Opini  

Repol Tidak Paham tentang Demokrasi yang Dia Sebut Penting Itu

Ilustrasi: ihwal.co
Sebagai orang yang terlibat aktif pada jabatan publik dan memiliki wewenang dalam proses rekrutmen calon pejabat publik, sebaiknya Repol dikelilingi oleh orang-orang yang punya pemahaman lengkap terhadap demokrasi. Bukan justru dikelilingi badut-badut politik yang sekadar berburu angpau pokir.

Penulis: Ziyad Ahfi

Dalam satu kesempatan, pada Jumat (20/09/2024), Repol, seorang bakal calon Bupati Kampar dari Partai Golkar mengisi sebuah seminar di hadapan siswa SMA Muhammadiyah Bangkinang dengan tema “Suara Demokrasi, Suaramu Ekspresimu.”

Berita itu saya temukan pada satu Koran digital (Suara Indonesia) dengan judul “Jadi Pemateri di SMA Muhammadiyah Bangkinang, Repol Paparkan Pentingnya Demokrasi.”

Ketika dibaca keseluruhan isinya, saya menemukan kutipan dari perkataan Repol, dua di antaranya adalah: Pertama, “Semua punya hak yang sama menyatakan pendapat dan mengekspresikan diri untuk memilih pemimpin pilihannya.” Kedua, “Demokrasi itu adalah kebebasan. Masyarakat berkewajiban memilih pemimpin yang benar-benar mengerti dan memahami persoalan daerah.”

Meski tidak ditulis secara lengkap kesuluruhan isi dari seminar Repol tersebut, paling tidak, dari dua kutipan yang ditulis oleh media Suara Indonesia itu, kita dapat menemukan sejauh apa pemahaman Repol dalam memaknai demokrasi yang dia sebut penting itu.

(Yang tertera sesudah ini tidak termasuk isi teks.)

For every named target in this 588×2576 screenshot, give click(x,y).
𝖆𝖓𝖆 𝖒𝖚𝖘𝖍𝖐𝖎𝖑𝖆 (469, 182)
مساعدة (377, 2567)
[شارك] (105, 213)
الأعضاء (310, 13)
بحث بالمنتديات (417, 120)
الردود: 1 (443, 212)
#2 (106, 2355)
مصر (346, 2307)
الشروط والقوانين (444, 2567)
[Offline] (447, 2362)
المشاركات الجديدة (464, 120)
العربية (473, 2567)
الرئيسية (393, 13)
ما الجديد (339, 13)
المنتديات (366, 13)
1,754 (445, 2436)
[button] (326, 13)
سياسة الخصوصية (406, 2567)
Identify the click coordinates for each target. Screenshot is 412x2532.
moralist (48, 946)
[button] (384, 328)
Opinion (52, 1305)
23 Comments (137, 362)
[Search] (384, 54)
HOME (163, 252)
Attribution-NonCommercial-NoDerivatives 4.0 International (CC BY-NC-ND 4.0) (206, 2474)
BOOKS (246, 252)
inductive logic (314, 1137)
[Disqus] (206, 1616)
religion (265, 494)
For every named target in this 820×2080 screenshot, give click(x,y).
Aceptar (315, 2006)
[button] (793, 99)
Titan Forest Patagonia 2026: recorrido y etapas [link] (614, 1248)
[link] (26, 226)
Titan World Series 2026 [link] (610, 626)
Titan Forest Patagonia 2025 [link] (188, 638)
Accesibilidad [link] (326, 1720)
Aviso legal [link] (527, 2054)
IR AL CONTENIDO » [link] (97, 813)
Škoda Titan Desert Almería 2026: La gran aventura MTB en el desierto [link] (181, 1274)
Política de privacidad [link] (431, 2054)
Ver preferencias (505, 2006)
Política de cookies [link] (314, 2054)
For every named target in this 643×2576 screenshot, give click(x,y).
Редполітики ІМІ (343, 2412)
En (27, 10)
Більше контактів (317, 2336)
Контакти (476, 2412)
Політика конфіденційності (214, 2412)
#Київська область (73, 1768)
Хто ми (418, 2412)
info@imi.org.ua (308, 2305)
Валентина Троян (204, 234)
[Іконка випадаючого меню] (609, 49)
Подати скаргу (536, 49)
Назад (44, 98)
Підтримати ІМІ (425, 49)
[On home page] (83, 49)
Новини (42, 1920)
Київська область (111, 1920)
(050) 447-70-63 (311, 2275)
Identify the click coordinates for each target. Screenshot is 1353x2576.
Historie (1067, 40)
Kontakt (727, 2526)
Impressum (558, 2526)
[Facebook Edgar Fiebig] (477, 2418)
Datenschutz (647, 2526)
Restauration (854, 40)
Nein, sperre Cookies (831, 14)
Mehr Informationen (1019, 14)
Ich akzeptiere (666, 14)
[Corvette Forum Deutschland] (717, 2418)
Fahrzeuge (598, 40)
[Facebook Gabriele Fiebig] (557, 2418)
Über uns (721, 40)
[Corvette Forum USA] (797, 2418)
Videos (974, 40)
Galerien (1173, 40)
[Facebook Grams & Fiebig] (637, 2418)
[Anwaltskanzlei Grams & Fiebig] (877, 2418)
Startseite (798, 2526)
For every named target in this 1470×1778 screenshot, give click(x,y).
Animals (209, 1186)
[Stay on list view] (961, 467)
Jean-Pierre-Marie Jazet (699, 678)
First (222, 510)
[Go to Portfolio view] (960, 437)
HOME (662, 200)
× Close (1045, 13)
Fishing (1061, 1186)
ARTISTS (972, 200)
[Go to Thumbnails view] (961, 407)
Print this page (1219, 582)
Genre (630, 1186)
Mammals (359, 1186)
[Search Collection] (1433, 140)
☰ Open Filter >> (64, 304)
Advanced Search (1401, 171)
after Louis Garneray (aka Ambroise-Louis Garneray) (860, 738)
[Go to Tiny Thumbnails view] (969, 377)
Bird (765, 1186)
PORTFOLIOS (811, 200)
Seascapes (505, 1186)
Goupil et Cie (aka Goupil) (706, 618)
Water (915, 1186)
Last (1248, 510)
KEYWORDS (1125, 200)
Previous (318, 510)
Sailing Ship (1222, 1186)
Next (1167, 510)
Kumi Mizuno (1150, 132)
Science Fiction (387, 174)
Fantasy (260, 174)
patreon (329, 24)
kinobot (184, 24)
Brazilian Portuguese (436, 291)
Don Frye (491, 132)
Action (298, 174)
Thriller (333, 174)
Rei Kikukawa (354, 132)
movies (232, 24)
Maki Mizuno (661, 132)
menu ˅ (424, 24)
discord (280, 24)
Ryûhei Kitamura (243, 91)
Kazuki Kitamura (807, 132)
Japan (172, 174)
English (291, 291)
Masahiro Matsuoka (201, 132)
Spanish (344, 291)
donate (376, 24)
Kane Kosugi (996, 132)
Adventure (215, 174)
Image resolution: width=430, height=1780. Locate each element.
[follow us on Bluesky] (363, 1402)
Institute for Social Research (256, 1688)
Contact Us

Demokrasi Bukan Hanya tentang Hak Memilih

Sebagai orang yang mengaku mantan aktivis mahasiswa, seorang pemimpin partai politik besar, anggota DPRD 4 periode, dan calon bupati, terlalu konyol apabila Repol hanya memaknai hak politik sebatas “hak memilih.”

Pemaknaan itu dapat kita lihat pada kutipan pertama yang mengatakan bahwa “semua punya hak yang sama menyatakan pendapat dan mengekspresikan diri untuk memilih pemimpin pilihannya.”

Padahal, hak politik juga adalah tentang “hak dipilih”. Kenapa Repol tidak menjelaskan itu? Apakah Repol tidak paham hak politik? Atau Repol sengaja tidak menerangkannya karena kebutuhan Repol hanya sebatas pada kepentingan politik elektoral semata—agar mereka menggunakan hak memilihnya pada 27 November 2024 mendatang untuk mencoblos pasangan RE-DO? Sebatas itu?

Seharusnya, Repol juga menjelaskan kepada mereka tentang “hak dipilih.” Karena problem besar demokrasi kita mengenai hak politik adalah soal sering diabaikannya “hak dipilih”.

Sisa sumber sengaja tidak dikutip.